We now have two normal subgroups $P \trianglelefteq G$ and $Q \trianglelefteq G$ with $|P| = p$ and $|Q| = q$. We claim $G \cong P \times Q$. To verify this, we need three things:
**Trivial intersection.** Since $P \cap Q \le P$ and $P \cap Q \le Q$, [Lagrange's Theorem](/theorems/782) gives $|P \cap Q| \mid p$ and $|P \cap Q| \mid q$. Because $p \neq q$ are both prime, $\gcd(p, q) = 1$, forcing $|P \cap Q| = 1$, i.e., $P \cap Q = \{e\}$.
**Product equals $G$.** The product set $PQ = \{ab : a \in P, b \in Q\}$ is a subgroup of $G$ (since $Q \trianglelefteq G$, the product $PQ$ is closed under multiplication). Its size is $|PQ| = |P| \cdot |Q| / |P \cap Q| = pq / 1 = pq = |G|$, so $PQ = G$.

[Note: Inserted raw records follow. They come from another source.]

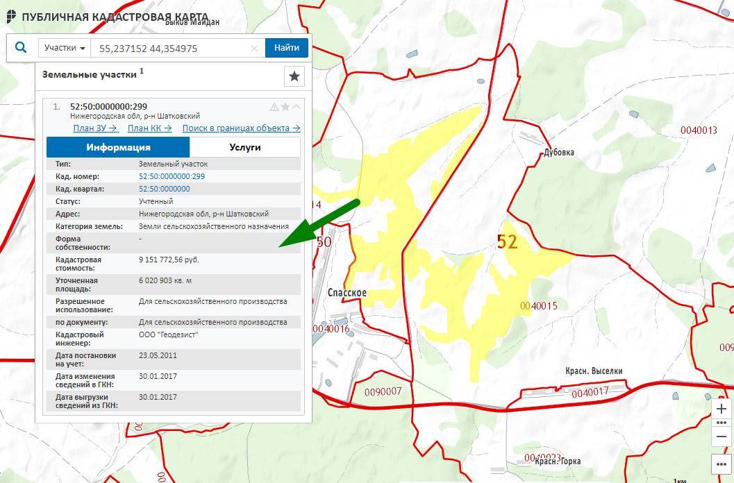Open favorites with the star button
The width and height of the screenshot is (734, 483).
[x=294, y=76]
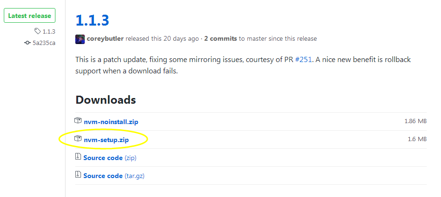The image size is (441, 197).
Task: Click the Latest release badge
Action: click(29, 16)
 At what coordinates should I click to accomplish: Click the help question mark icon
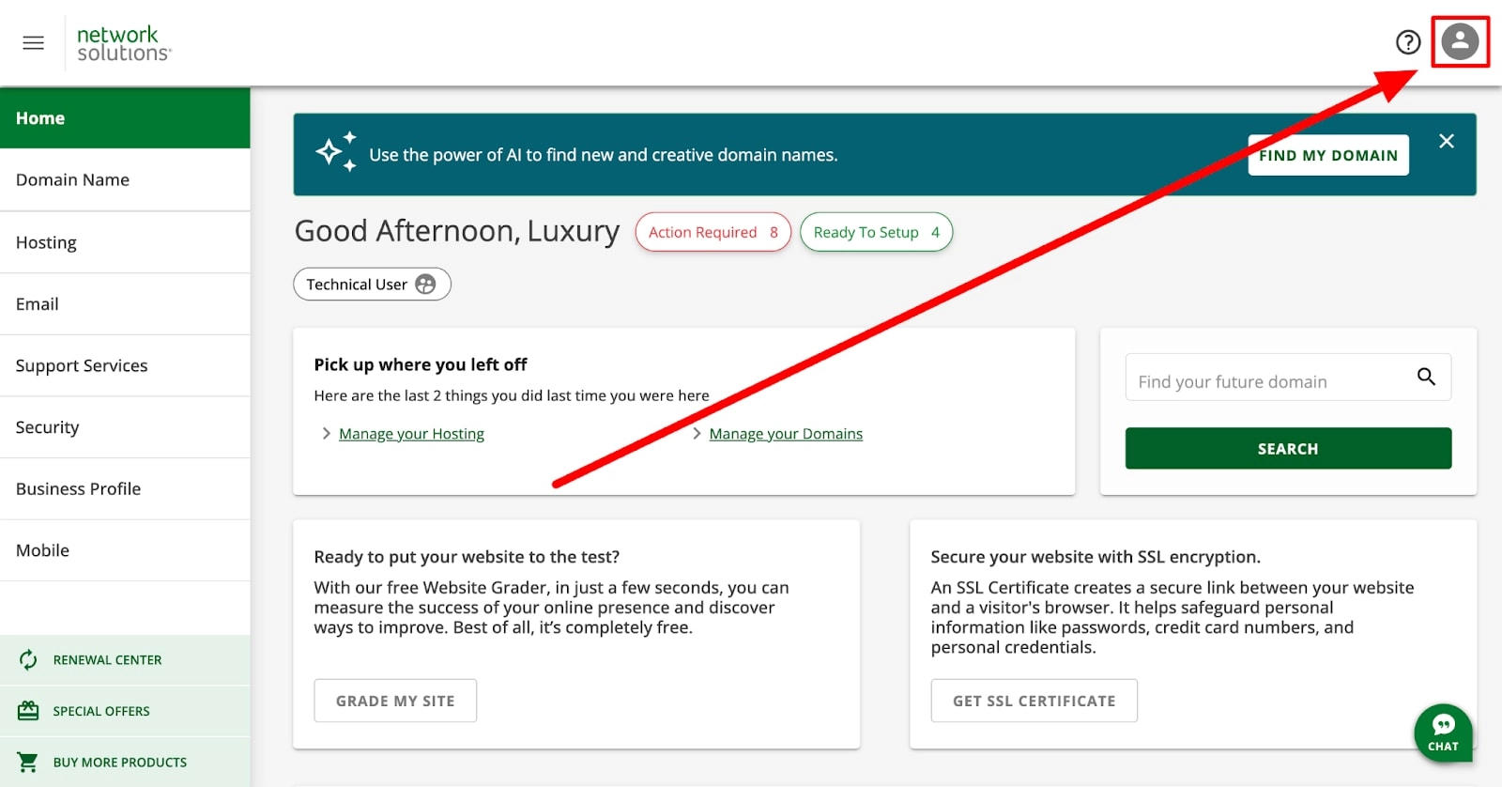pyautogui.click(x=1407, y=42)
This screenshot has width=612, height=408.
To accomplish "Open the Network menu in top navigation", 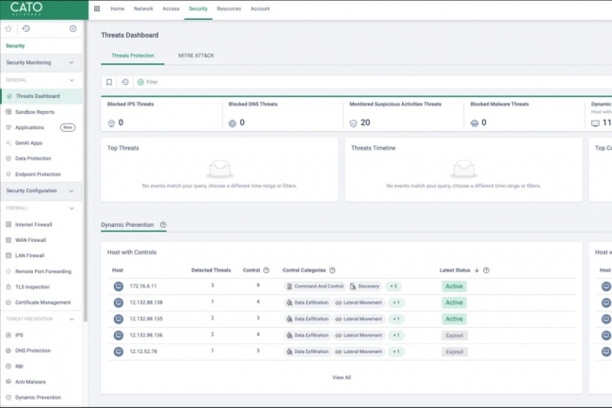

**Elements of $P$ and $Q$ commute.** For any $a \in P$ and $b \in Q$, consider the commutator $[a, b] = aba^{-1}b^{-1}$. Since $Q \trianglelefteq G$, the element $aba^{-1} \in Q$, so $aba^{-1}b^{-1} \in Q$. Since $P \trianglelefteq G$, the element $ba^{-1}b^{-1} \in P$, so $a(ba^{-1}b^{-1}) \in P$, meaning $aba^{-1}b^{-1} \in P$. Therefore $[a, b] \in P \cap Q = \{e\}$, so $ab = ba$.
With these three properties, the multiplication map $\mu: P \times Q \to G$, $(a, b) \mapsto ab$, is a group isomorphism. Finally, $P$ and $Q$ have prime orders $p$ and $q$ respectively, so each is cyclic: $P \cong \mathbb{Z}/p\mathbb{Z}$ and $Q \cong \mathbb{Z}/q\mathbb{Z}$. Since $\gcd(p, q) = 1$, the [Chinese Remainder Theorem](/theorems/734) gives $\mathbb{Z}/p\mathbb{Z} \times \mathbb{Z}/q\mathbb{Z} \cong \mathbb{Z}/pq\mathbb{Z}$, and therefore $G \cong \mathbb{Z}/pq\mathbb{Z}$.
[/guided]
[/step]
[step:Classify the two isomorphism types when $p \mid (q - 1)$]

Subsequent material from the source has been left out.